◆ 作業内容:
以下の『京四郎』に関する本文から、「長野県出身。「浦安鉄筋家族」」を含む語句で始まり「知らないので、マンガに出せませんでした。」で終わる部分を、一字一句変えずに書き写すこと。

◆ 本文:
浜岡プロとはもちろん、『4年1組起立!』や『浦安鉄筋家族』でおなじみの浜岡賢次先生のスタジオのこと。浜岡先生のもとでメキメキと画力を上達させた樋田先生は、チーフアシスタントとして腕をふるいながら、みずからの作品をチャンピオンに投稿、みごと第41回(1993年下期)新人まんが賞で入選を果たしました。
「その作品にはもう京四郎が出ているんです。選評は京四郎のキャラとギャグを褒めてもらいましたが、画力や構成はほめてもらえませんでした(笑)」

浜岡賢次先生アシスタント時代のエピソードを教えてください。
「『浦安鉄筋家族』が大ヒットしたら、給料が2倍以上に上がったんです。あれは大感激しました」

『京四郎』のアイデアを思いついたときのエピソードを教えてください。
「丸サングラスのヤンキー野郎……とにかく王道ではないタイプを主人公にしたいと考えていましたが、担当編集さんは一発でこのキャラを気に入ってくれました。私自身、不良高校出身でしたので、リアルさと不良ギャグに担当編集さんは喜んでくれましたが、私はネーム(=絵コンテ)が弱く、ネーム作りはかなり鍛えていただきました」

樋田和彦●ひだ かずひこ

長野県出身。「浦安鉄筋家族」で2代目チーフアシスタントを務める。浜岡プロを退社後、1995年に週刊少年チャンピオンで「京四郎」を連載開始。全25巻のヒット作となった。その後「戦士は眠らない!?」や、ヤングチャンピオンで「新宿同盟」も執筆。

学生時代の思い出で、のちに『京四郎』の中にも実際、使われたエピソードはありますか。
「カンパ(=不良の先輩のお金集め)やボンタン(=改造学生服)をはく苦労は学生時代、実際にありました。昔は無茶苦茶な先輩がいっぱいいましたから……。
単行本3巻で緑川が田んぼに落ちた時、バイクよりもエロ本を心配したのは実話ネタです。昔ってエロ本の価値が高かったんですよ(笑)。
24巻の、小宮山が自衛隊に入る話もかなり実話ネタが入っています。
バイクは、私が『乗れればいいや』の人間で、バイクいじりのシーンとか出したくても知らないので、マンガに出せませんでした。
不良ファッションは学生の時、私はシャレていたほうだったので本当はもうちょっと京四郎たちをオシャレにしたかったです。

要素とテキスト位置のデータ

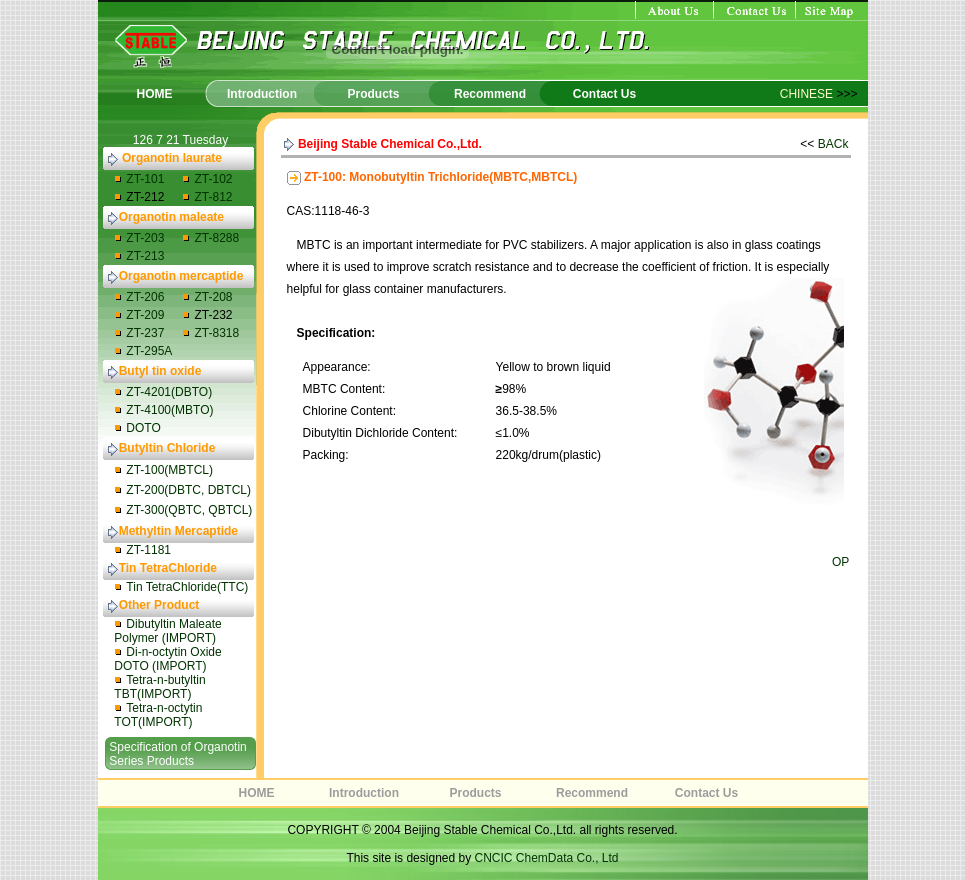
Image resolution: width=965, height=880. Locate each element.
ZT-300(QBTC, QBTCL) (189, 510)
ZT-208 (213, 297)
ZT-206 (145, 297)
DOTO (143, 428)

◆ 記述回答:
長野県出身。「浦安鉄筋家族」で2代目チーフアシスタントを務める。浜岡プロを退社後、1995年に週刊少年チャンピオンで「京四郎」を連載開始。全25巻のヒット作となった。その後「戦士は眠らない!?」や、ヤングチャンピオンで「新宿同盟」も執筆。

学生時代の思い出で、のちに『京四郎』の中にも実際、使われたエピソードはありますか。
「カンパ(=不良の先輩のお金集め)やボンタン(=改造学生服)をはく苦労は学生時代、実際にありました。昔は無茶苦茶な先輩がいっぱいいましたから……。
単行本3巻で緑川が田んぼに落ちた時、バイクよりもエロ本を心配したのは実話ネタです。昔ってエロ本の価値が高かったんですよ(笑)。
24巻の、小宮山が自衛隊に入る話もかなり実話ネタが入っています。
バイクは、私が『乗れればいいや』の人間で、バイクいじりのシーンとか出したくても知らないので、マンガに出せませんでした。